You first have to connect to the bioinfo-master.ird.fr with the -X option:
$ ssh -X login@bioinfo-master.ird.fr
Then you can launch this command with the --x11
option
$ srun -p short --x11 --pty bash -i
Partitions available :
Depending on the type of jobs you want to launch you have the choice between several partitions
The partitions can be considered as job queues, each of which has an assortment of constraints such as job size limit, job time limit, users permitted to use it, etc
Priority-ordered jobs are allocated nodes within a partition until the resources (nodes, processors, memory, etc.) within that partition are exhausted.

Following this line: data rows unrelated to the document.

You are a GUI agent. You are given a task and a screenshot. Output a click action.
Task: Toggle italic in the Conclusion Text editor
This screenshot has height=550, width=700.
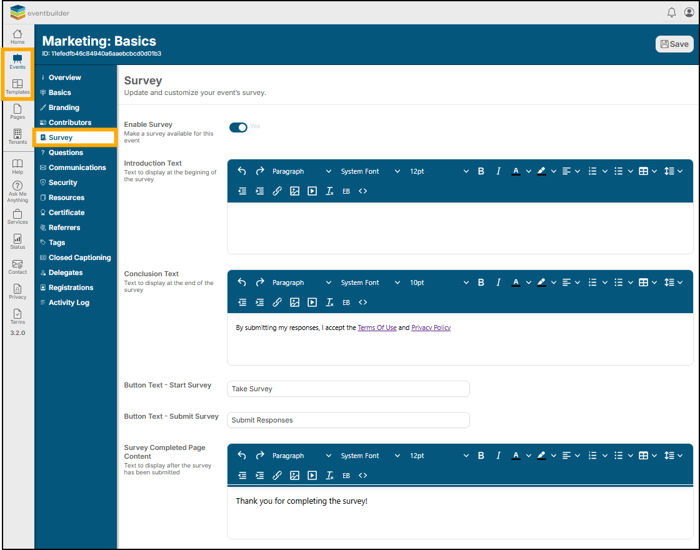498,282
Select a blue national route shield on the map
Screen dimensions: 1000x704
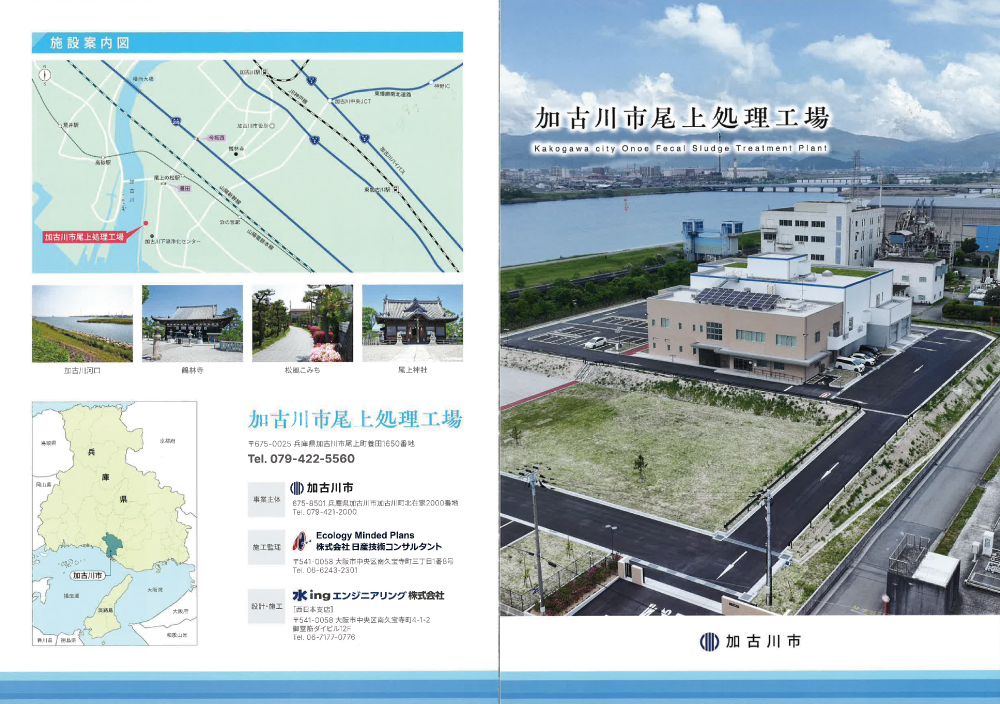pyautogui.click(x=175, y=119)
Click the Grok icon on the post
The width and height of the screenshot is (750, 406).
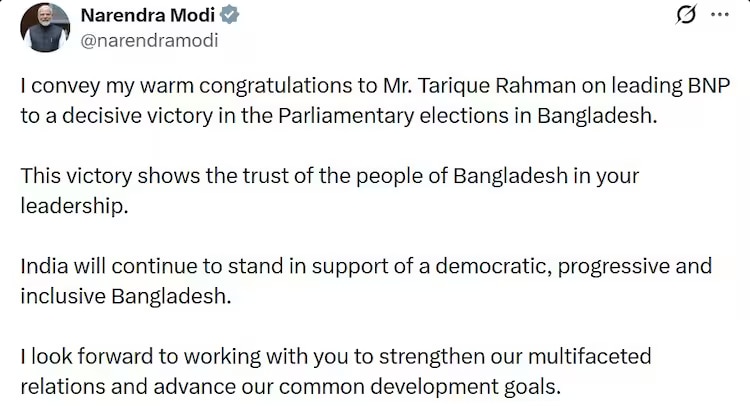686,16
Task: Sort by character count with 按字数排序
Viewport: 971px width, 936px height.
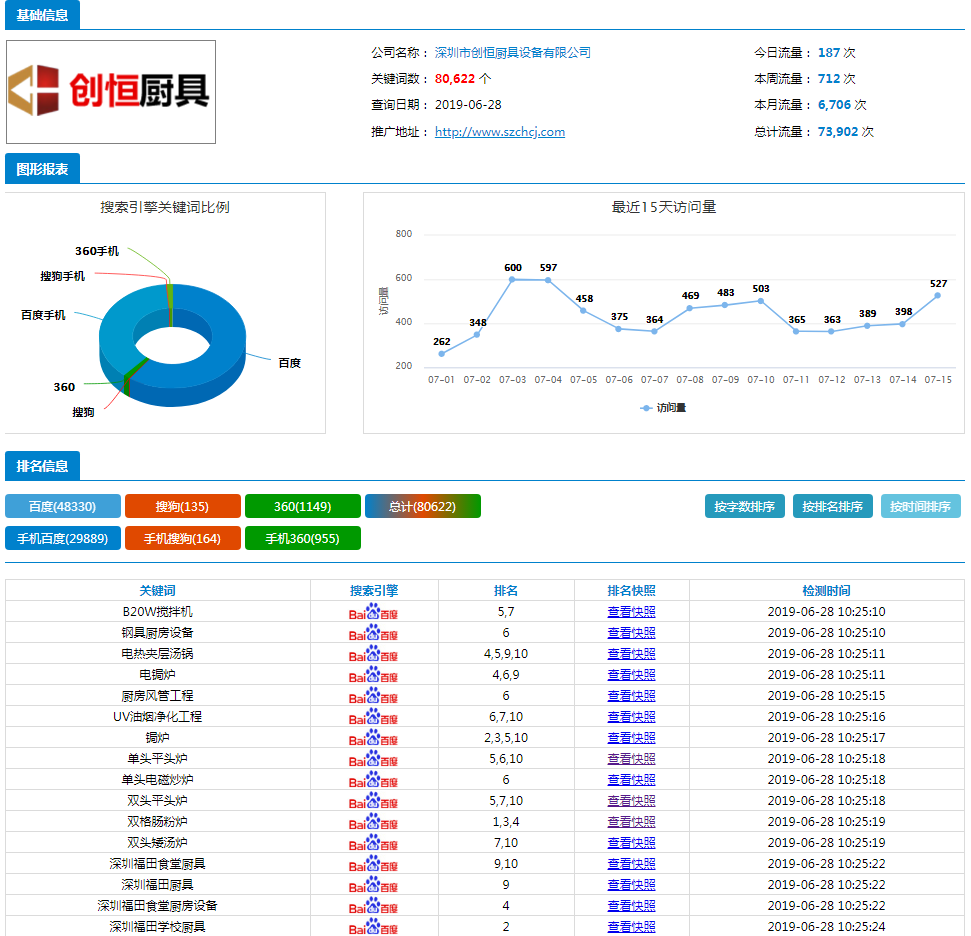Action: (744, 506)
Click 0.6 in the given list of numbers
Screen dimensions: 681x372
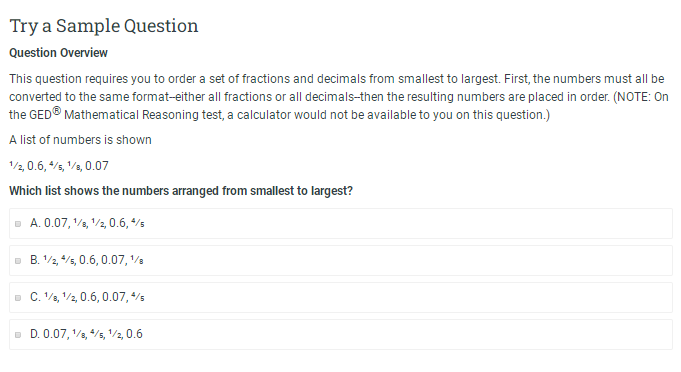coord(36,166)
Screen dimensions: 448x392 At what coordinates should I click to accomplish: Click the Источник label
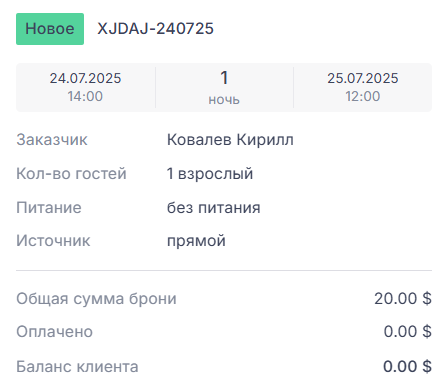click(53, 241)
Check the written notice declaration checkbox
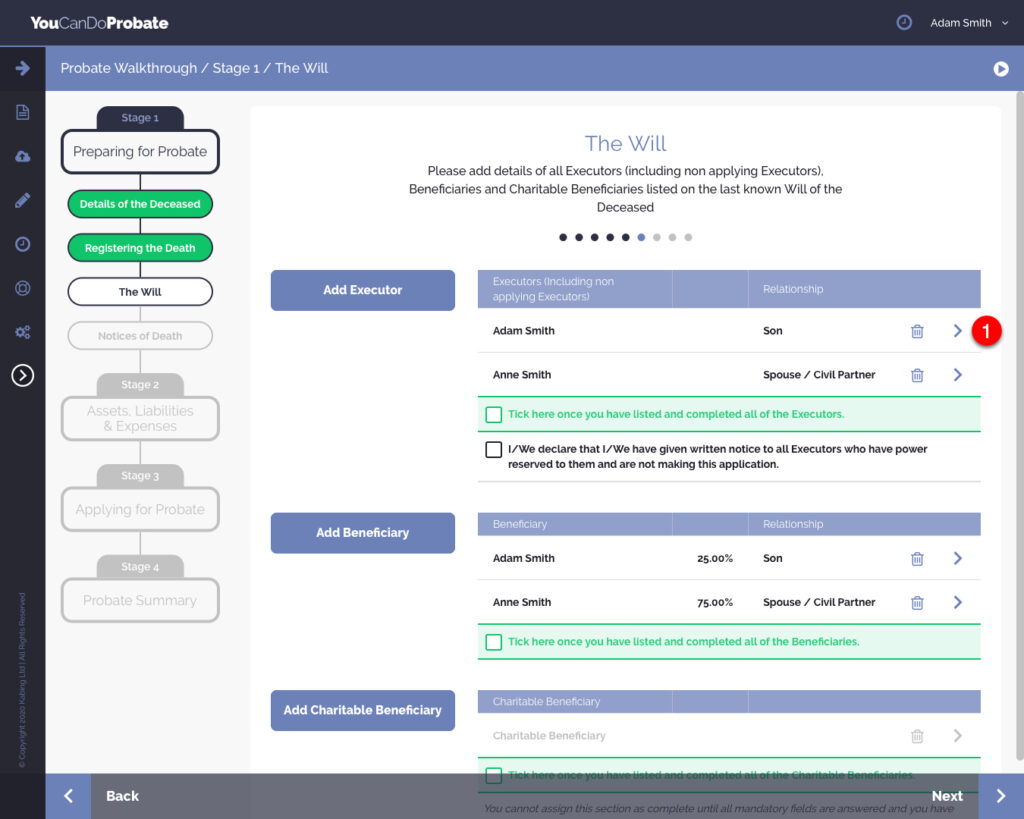 tap(493, 450)
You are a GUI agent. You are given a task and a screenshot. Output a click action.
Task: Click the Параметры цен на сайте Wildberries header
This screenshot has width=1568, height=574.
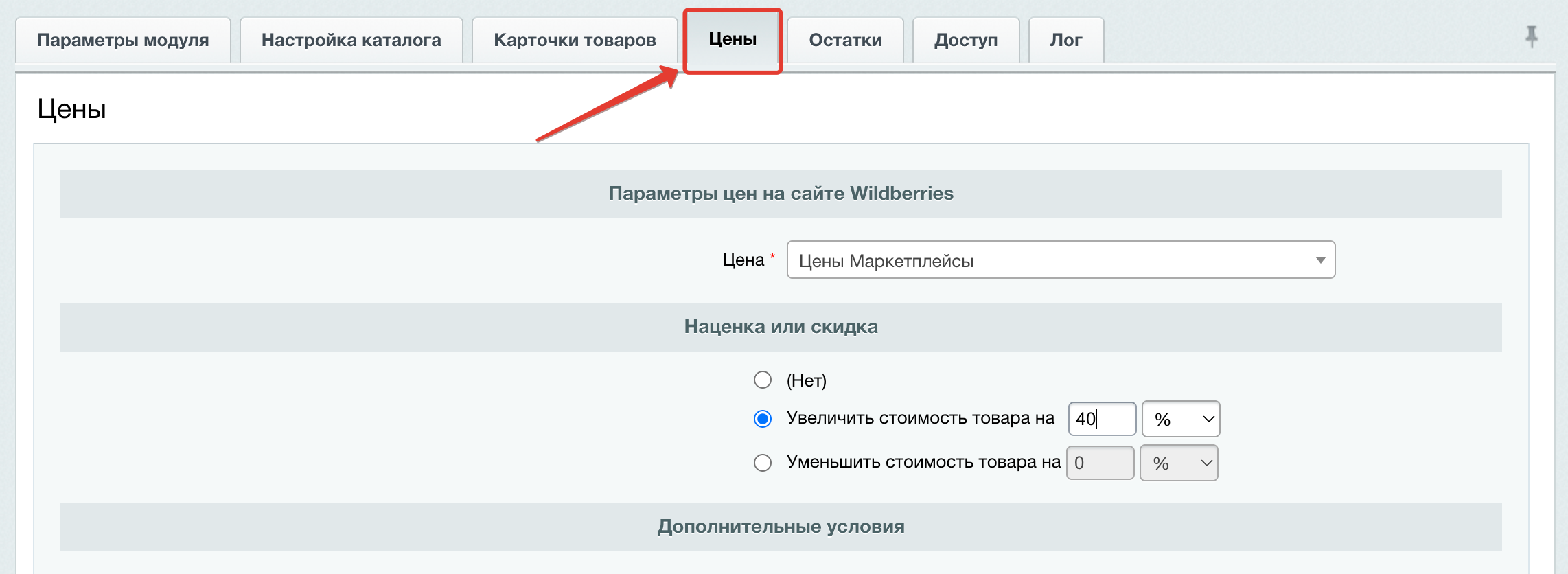[x=781, y=194]
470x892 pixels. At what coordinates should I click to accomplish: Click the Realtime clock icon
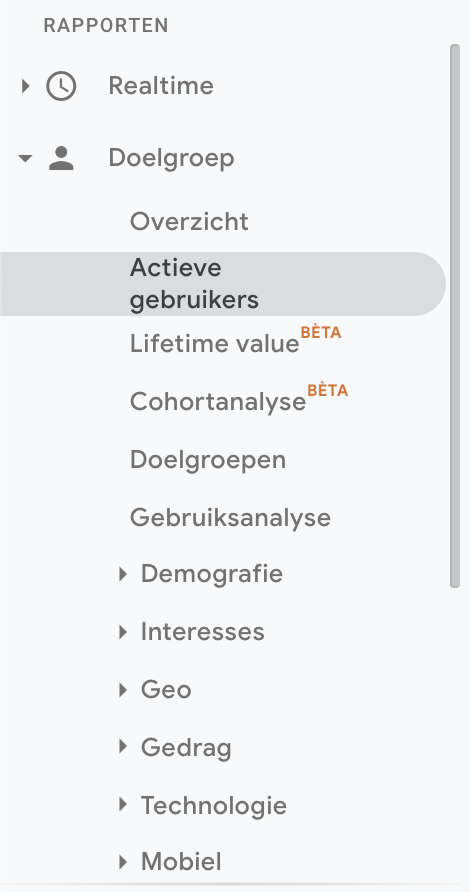[61, 86]
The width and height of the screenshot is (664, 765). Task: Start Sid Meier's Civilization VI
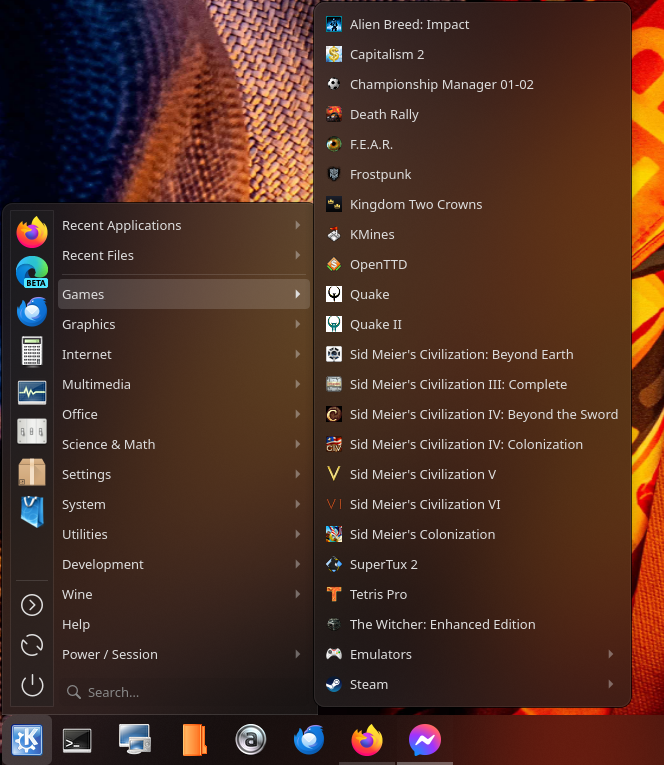425,504
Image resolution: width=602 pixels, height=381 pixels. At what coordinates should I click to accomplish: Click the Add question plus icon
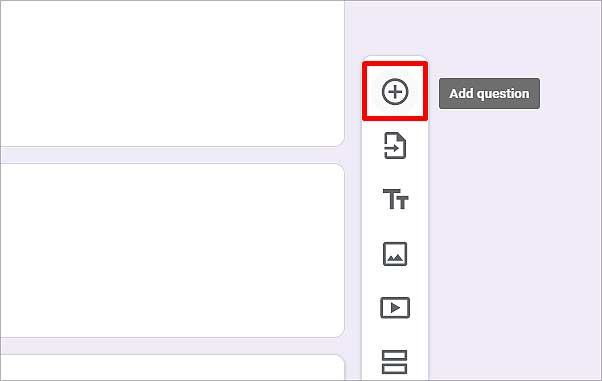coord(395,92)
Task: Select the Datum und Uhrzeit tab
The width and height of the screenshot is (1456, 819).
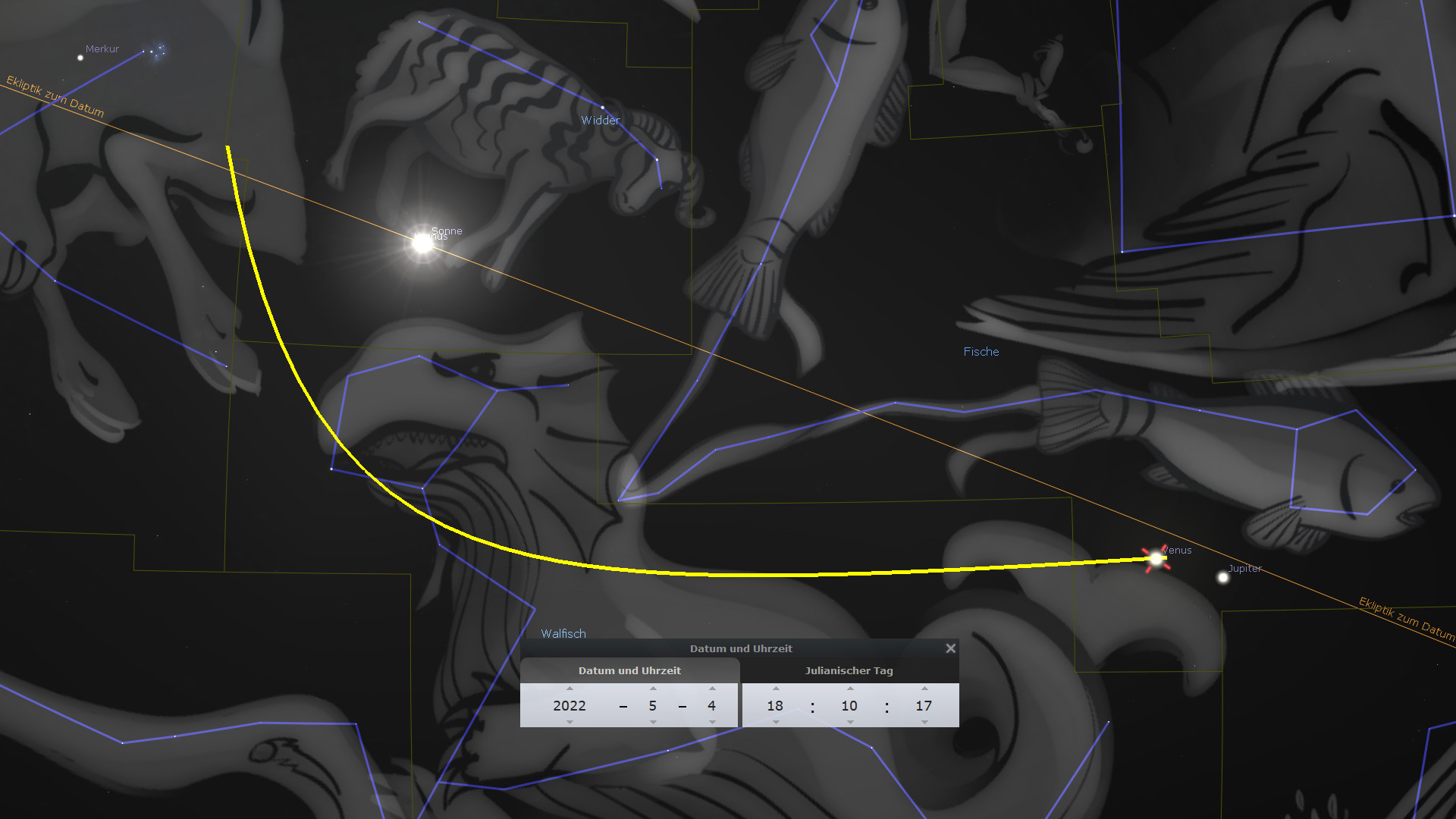Action: click(629, 670)
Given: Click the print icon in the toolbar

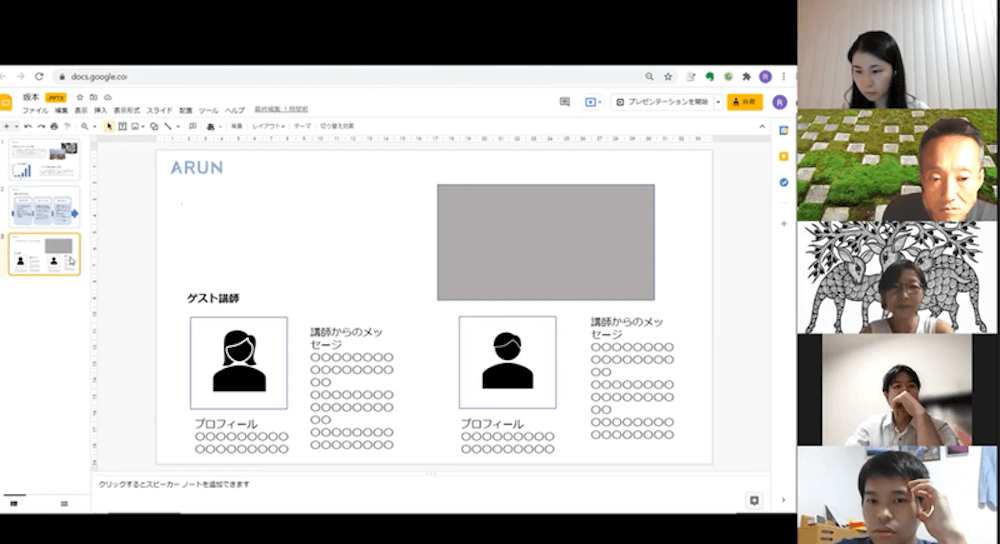Looking at the screenshot, I should pyautogui.click(x=54, y=126).
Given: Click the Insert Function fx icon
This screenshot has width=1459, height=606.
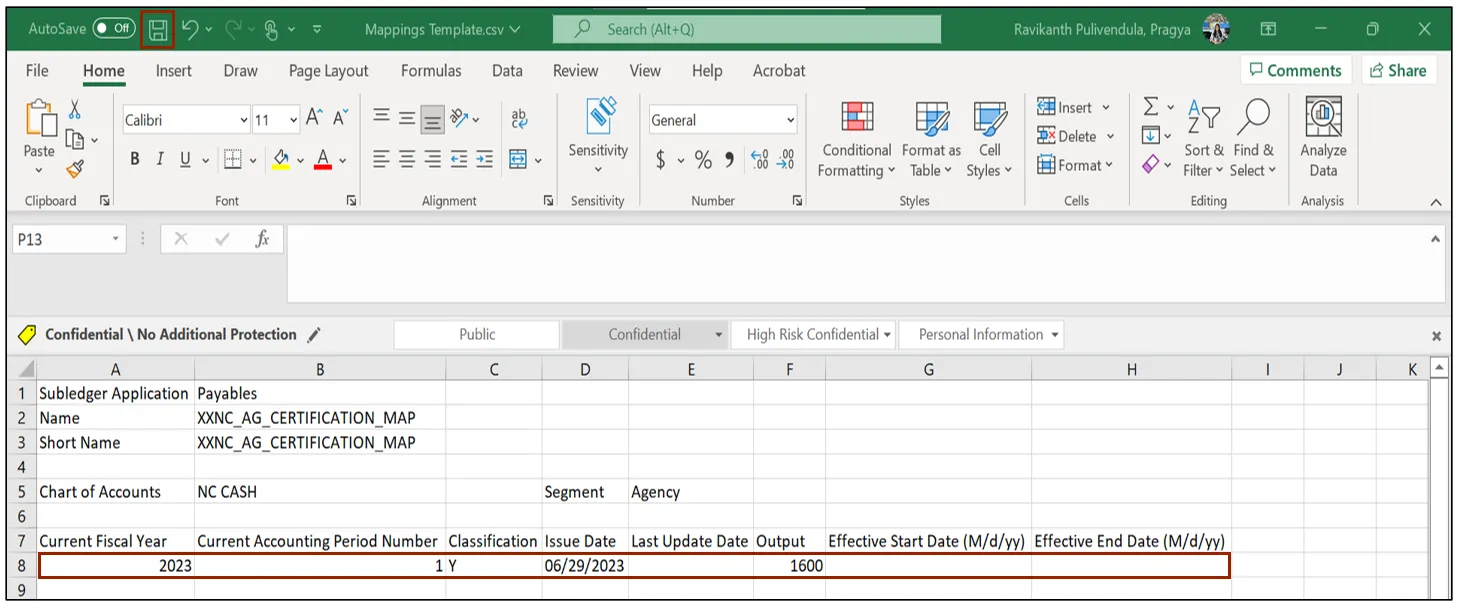Looking at the screenshot, I should (x=262, y=239).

partition | role | nodes list | Number of course | Ram |
---|---|---|---|---|
short | Jobs < 1 day (high priority, interactive jobs ) | node0,node1,node2,node13,node14 | 12 cores | 48 to 64 GB |
normal | jobs of 7 days max | node0,node1,node2,node13,node14,node15,node16,node17,node18,node19,node20,node22,node23,node24 | 12 to 24 cores | 64 to 96GB |
long | <7 days< long jobs< 45 days | node3,node8,node9,node10,node11,node12 | 12 to 24 cores | 48 GB |
highmem | jobs with memory needs | node4, node7,node17,node21 | 12 to 72 cores | 144 GB and 256GB |
highmemplus | jobs with memory needs | node5 | 88 cores | 512GB |
supermem | jobs with important memory needs | node25 | 40 cores | 1 TB |
gpu | Analyses on GPU cores | node26 | 24 cpus and 8 GPUS cores | 192 GB |
gpu partition access is restricted , a request can be made here: request access to gpu
Main options in Slurm:
srun
or sbatch
can be used with the following options:
actions | Slurm options | SGE options |
---|---|---|
Choose a partition | -p [queue] | -q [queue] |
Number of nodes to use | -N [min[-max]] | N/A |
Number of tasks to launch | -n [count] | -pe [PE] [count] |
Time limit | -t [min] ou -t [days-hh:mm:ss] | -l h_rt=[seconds] |
Precise an output file | -o [file_name] | -o [file_name] |
Precise a error file | -e [file_name] | -e [file_name] |
Combine STDOUT and STDERR files | use -o without -e | -j yes |
Copying the environment | --export=[ALL , NONE , variables] | |
Send an email | --mail-user=[address] | -M [address] |
Notifications to send | --mail-type=[events] | -V |
Job Name | --job-name=[name] | -N [name] |
Relaunch the job | --requeue | -r [yes,no] |
Precise the workdir | --workdir=[dir_name] | -wd [directory] |
Set the memory size to reserve | --mem=[mem][M,G,T] or --mem-per-cpu=[mem][M,G,T] | -l mem_free=[memory][K,M,G] |
Launch with a particular account | --account=[account] | -A [account] |
Number of tasks per node | --tasks-per-node=[count] | (Fixed allocation_rule in PE) |
Number of cpus per task | --cpus-per-task=[count] | N/A |
Dependencie to a job | --depend=[state:job_id] | -hold_jid [job_id , job_name] |
Choose a node | --nodelist=[nodes] ET/OU --exclude=[nodes] | -q [queue]@[node] OR -q |
Job arrays | --array=[array_spec] | -t [array_spec] |
Launching date | --begin=YYYY-MM-DD[THH:MM[:SS]] | -a [YYMMDDhhmm] |
Launching jobs via a script
The batch mode allows to launch an analysis by following the steps described into a script
Slurm allows to use different types of scripts such as bash, perl or python.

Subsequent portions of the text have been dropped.